Try double quoting $1 when assigning it to the loc variable, so <NL> won't be lost.

If your target is to replace <NL> chars in a variable by commas, try

totalstr=${loc//$'\n'/,}

or even

totalstr=${1//$'\n'/,}
1 Like

This is not completely wrong but also not completely right:

"UNIX" is completely indifferent about this topic. This is a property of the shell and hence the behavior you see depends on which shell you use (and how you configure it).

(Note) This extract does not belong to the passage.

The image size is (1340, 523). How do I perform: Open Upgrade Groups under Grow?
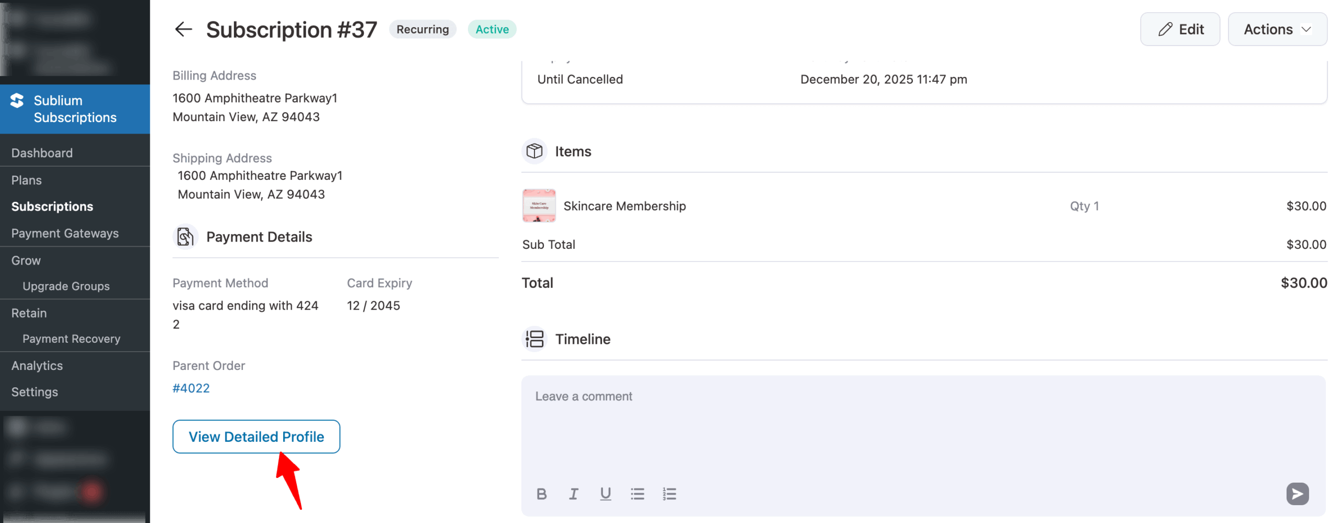[66, 286]
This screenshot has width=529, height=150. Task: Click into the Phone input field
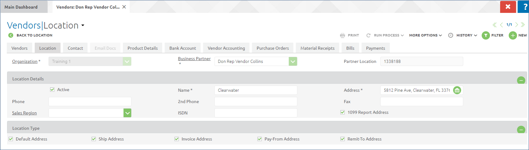pos(90,102)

Most of todays shells have a common ancestor, the "Bourne Shell", which indeed shows the behavior you noticed. In the following sample:

process | while read line ; do
     var=<something>
done

the while-do..done-loop is the second part of a pipeline and therefore executed in a subshell. Therefore, whatever value you assign to "var", it will be lost outside the loop because after the loop the subshell is simply closed. Notice that defining it up front like this:

var=<value>
process | while read line ; do
     var=<something>
done

will not help: the variable "var" in the subshell may have the same name as the variable "var" in the script shell but they are not the same at all. The only way you can overcome this is by replacing the pipeline with a redirection:

while read line ; do
     var=<something>
done < $(process)

Today, the real Bourne Shell is rarely used at all (IIRC it is from the beginning of the eighties) but mostly one of its two main successors: Korn Shell (ksh) and the Bourne Again Shell (bash). Both are (almost) completely backwards compatible with the Bourne Shell which means every shell script written for Bourne Shell should run on Korn shell as well as bash.

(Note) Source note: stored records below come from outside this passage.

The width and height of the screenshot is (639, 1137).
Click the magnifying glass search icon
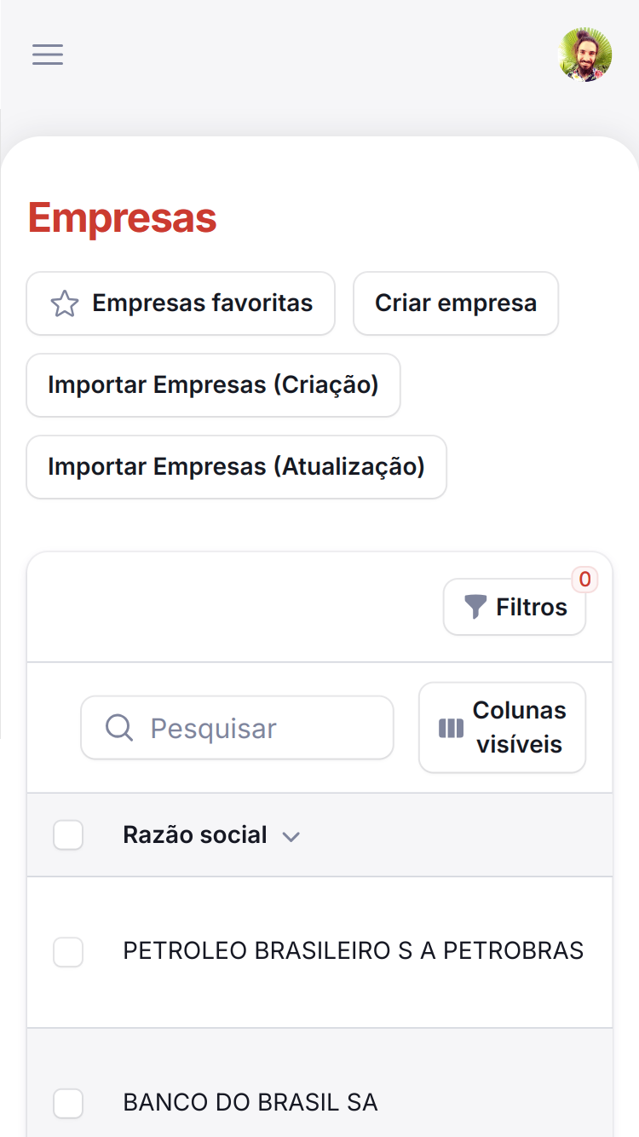119,728
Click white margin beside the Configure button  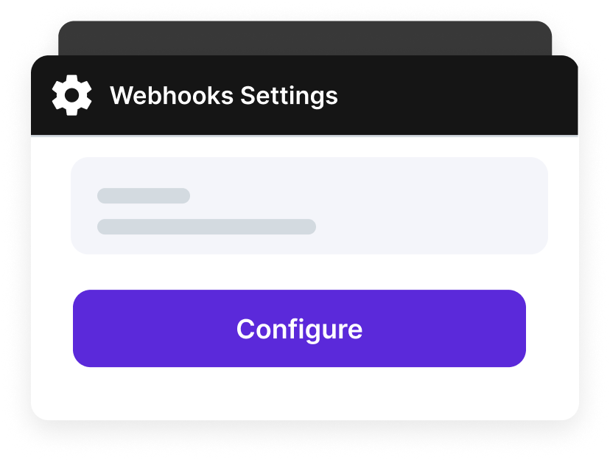[553, 329]
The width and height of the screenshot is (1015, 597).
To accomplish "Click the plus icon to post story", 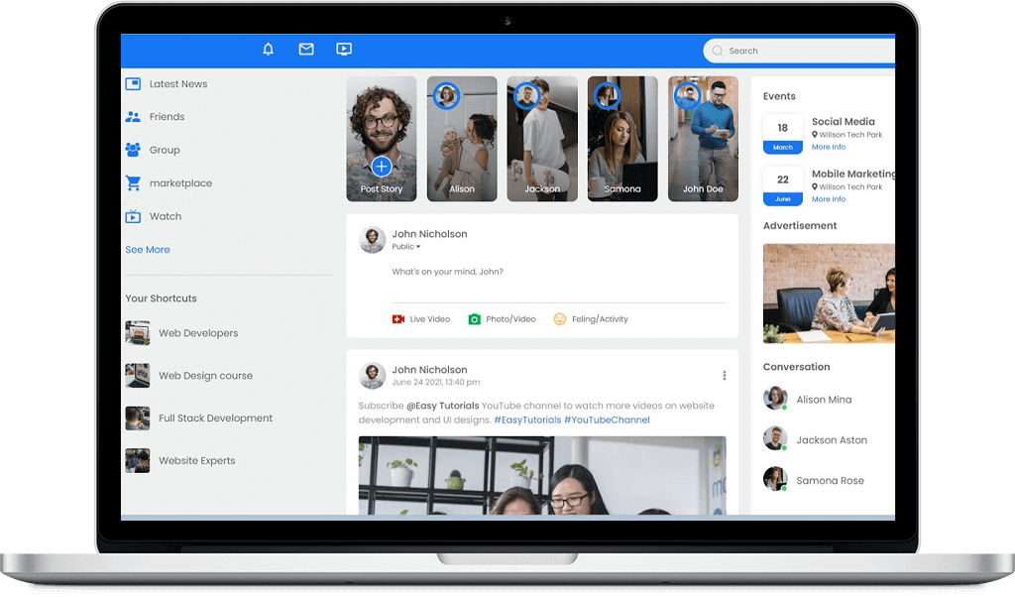I will click(382, 167).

In ksh this (rather unintuitive, IMHO) behavior of the Bourne Shell was abandoned and therefore the two examples above work absolutely identical.

i=1
while [ i -le 100 ] ; do
     (( i += 1 ))
done
print $i

This will produce "100" as output in ksh and not "1", like in the Bourne Shell.

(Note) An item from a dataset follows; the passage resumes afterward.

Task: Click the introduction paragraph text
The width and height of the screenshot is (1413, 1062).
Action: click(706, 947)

In bash, however, the original behavior of the Bourne Shell was retained and hence would produce "1" too. But because that was unintuitive even for the bash programmers in bash 4 (? i am not sure about the exact version) the shell-option "lastpipe" was introduced. If you set that with

shopt -s lastpipe

bash will work exactly like ksh (in this regard). Notice, though, that you might still come across bash versions which will not understand this configuration. You will have to do it either this way (redirection):

totalstr=""
while IFS= read -r line ; do
     totalstr=$totalstr,$line;
done < $(echo "$loc")
echo "Final Output:$totalstr"

or you can do it this way (a so-called "here-document"):

totalstr=""
while IFS= read -r line ; do
     totalstr=$totalstr,$line;
done <<- EOF
     echo "$loc"
EOF
echo "Final Output:$totalstr"

I hope this helps.

bakunin

1 Like

Why use read for a variable? This is exactly what a for loop is for:

OLDIFS="$IFS"
IFS="
"
for line in $loc
do
        totalstr=$totalstr,$line;
done
IFS="$OLDIFS"

If your multiline variable is simple enough, i.e. no embedded whitespace besides newline, leading, and trailing -- you can omit the IFS stuff for the same result.

1 Like

A correction:

i=1
while [ i -le 100 ] ; do
  (( i += 1 ))
done
print $i

produces 101 in ksh and errors in Bourne shell.
While the following

i=1
while [ $i -le 100 ] ; do
  i=`expr $i + 1`
done
echo $i

runs on both,
but might produce 1 in an old Bourne shell because it always runs the while loop in a sub shell.
A later Bourne shell has got a fix, but seeing a redirection it still runs the sub shell.

i=1
while [ $i -le 100 ] ; do
  i=`expr $i + 1`
done </dev/null
echo $i

That means all Bourne shells do not work with the previously suggested <<EOF redirection.
The Posix shell has got it all fixed. And all Posix-compatible shells.
But a pipe really forces a sub shell. Because it is the last part of the pipe. Compare with a simple command

echo "a:b:c:" | IFS=":" read a b c

Only the ksh has got the (incompatible) modification to run the last part of the pipe in the current shell.

Back to the initial post - that works only in ksh.
The following is portable to all Posix-compatible shells:

totalstr=$(
# sub shell starts
  sep=""
  echo "$loc" |
  while IFS= read -r line ; do
    # the pipe might force a sub sub shell
    printf "%s" "$sep$line"
    sep=","
  done
# sub shell ends
)
echo "Final Output:$totalstr "

As you can see, a sub shell inherits everything from the current shell, but not vice versa.